Sedangkan dalam batasan tematiknya, penelitian ini diarahkan pada riwayat hidup ulama yang difokuskan kepada Riwayat Hidup Ulama Sumatera Barat, Peranan sosial, budaya, politik, agama, keilmuan dan peran lainnya dalam realitas sosial dimana ulama tersebut berperan dan berkiprah, Identitas personal dan pola konflik aliran ulama dan Responsibilitiy ulama terhadap masalah di lingkungan sosialnya. Dalam penelitian ini tidak seluruh daerah diperlakukan sama, tergantung intensitas kegiatan ulama pada masing-masing daerah. Bisa saja, salah satu daerah menjadi "pusat" dari hubungan guru-murid dan aliran keagamaan maupun institusi yang mereka anut. Penelitian ini memiliki nilai penting dan strategis :
1. Secara akademik-historis, diharapkan penelitian ini dapat memberikan kontribusi epistimologis – untuk memperkaya capaian-capaian epistimologis kajian-kajian terdahulu – terutama yang menyangkut tentang pola dan jaringan eksistensi ulama-ulama Minangkabau, baik dalam aspek jaringan keilmuan, jaringan guru-murid, jaringan tareqah dan jaringan-jaringan fungsi dan peran lainnya yang ”dimainkan” oleh ulama-ulama pada zamannya sesuai dengan fungsi dan peran ideal seorang ulama serta bentuk transfer ilmu dan pemahaman keilmuan ”kezamanan” pada ulama yang diteliti tersebut hidup dan berperan. Hal ini akan memberikan kontribusi besar dalam melihat pengaruh seorang ulama dalam membentuk mainstream pemikirannya yang secara langsung ataupun tidak langsung juga memberikan kontribusi untuk membentuk mainstream sejarah Minangkabau itu sendiri.

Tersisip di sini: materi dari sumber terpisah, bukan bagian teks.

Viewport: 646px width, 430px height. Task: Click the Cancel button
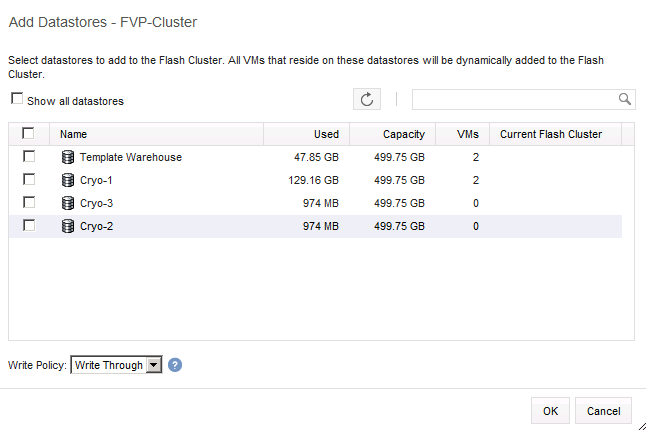coord(603,411)
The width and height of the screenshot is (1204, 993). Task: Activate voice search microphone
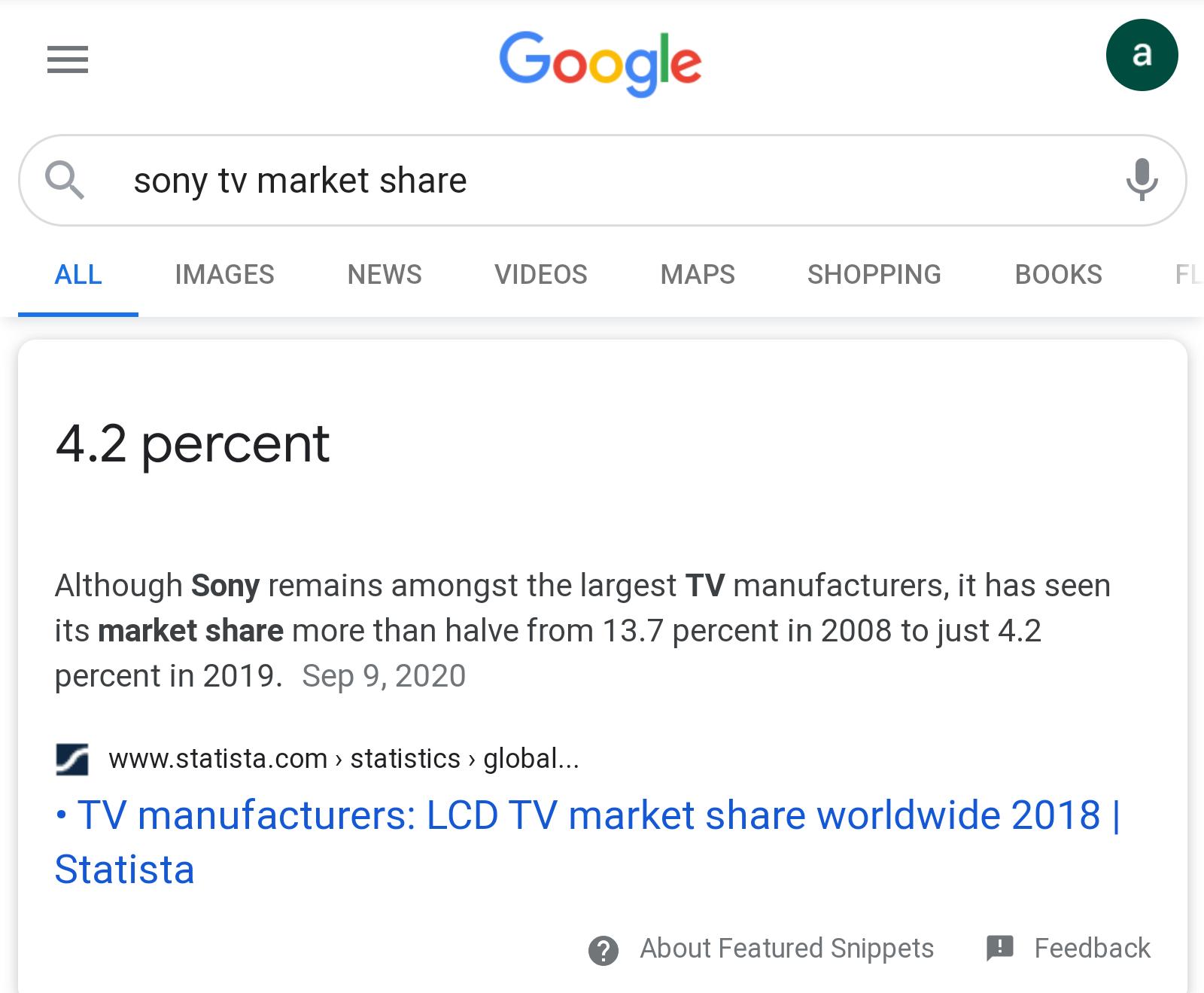coord(1142,180)
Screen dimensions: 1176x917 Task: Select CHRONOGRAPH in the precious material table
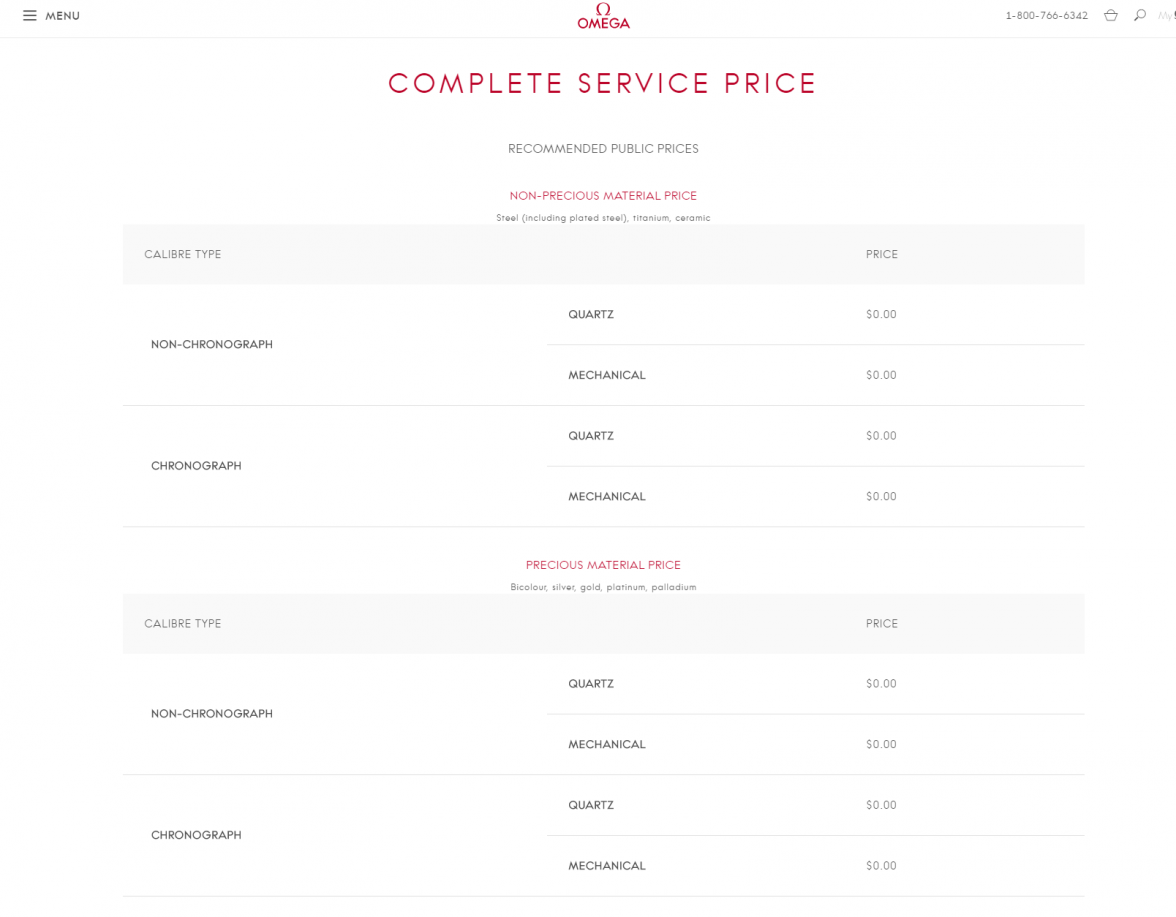click(196, 835)
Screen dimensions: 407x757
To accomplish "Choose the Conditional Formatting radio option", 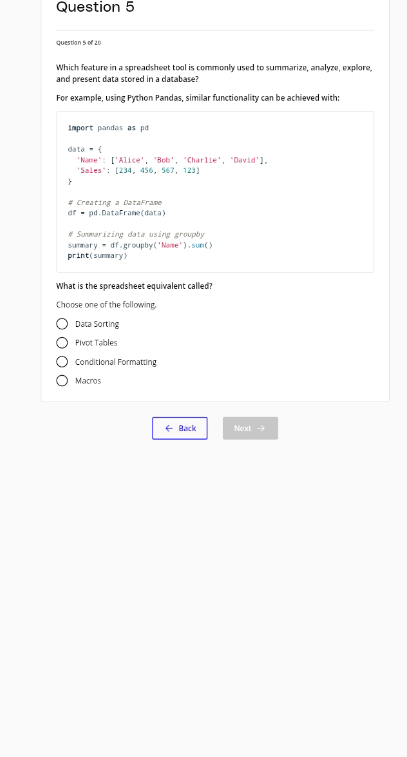I will (x=62, y=362).
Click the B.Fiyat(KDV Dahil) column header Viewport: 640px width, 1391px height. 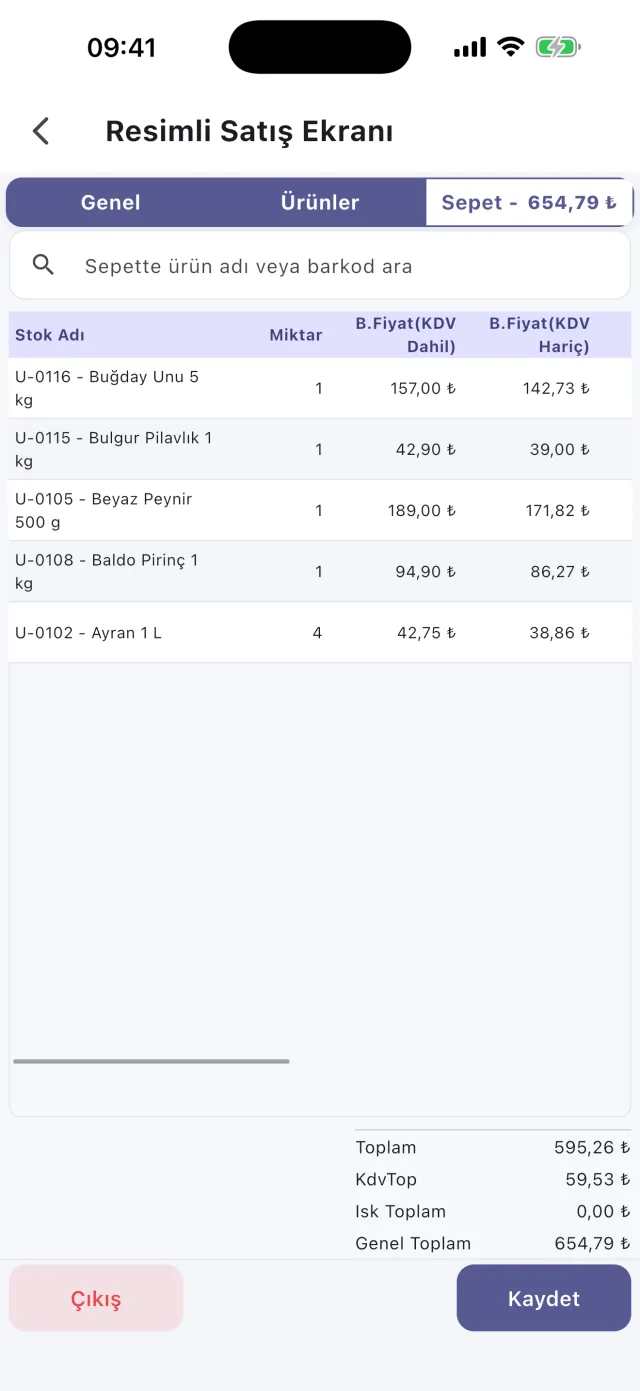point(406,335)
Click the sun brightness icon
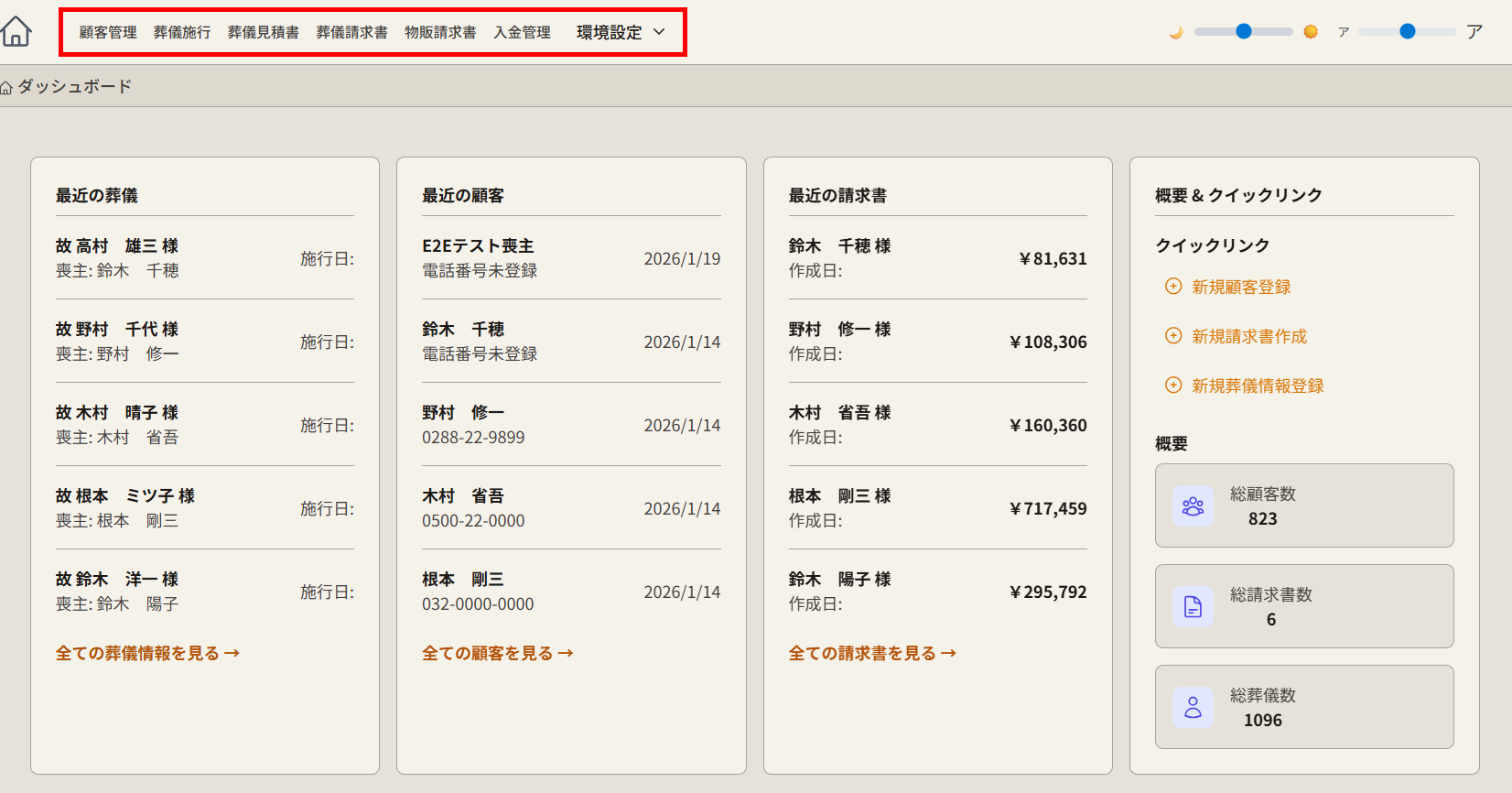The width and height of the screenshot is (1512, 793). click(1311, 32)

2. Secara normatif-kultural, mayoritas ”nilai-nilai bernas” sejarah panjang Minangkabau tidak bisa dilepaskan dari eksistensi ulama. Ulama menjadi salah satu icon sejarah Minangkabau. Diktum ”Adat Basandi Syara’, Syara’ Basandi Kitabullah” akan mendapat tempat yang lebih ”kuat dan rasional” ketika sejarah ulama-ulama di teliti. Oleh karena itu, penelitian yang menyangkut riwayat hidup ulama sangat penting dilakukan. Apalagi hal ini kemudian lebih difokuskan kepada pola dan jaringan serta persebaran pengaruh.
3. Secara empirik, hasil penelitian ini diharapkan dapat menjadi ”bahan mentah” atau ”bahan dasar” untuk melahirkan sebuah buku yang – setidaknya untuk sebuah ikhtiar – yang agak komprehensif-integral mengenai ulama-ulama Minangkabau.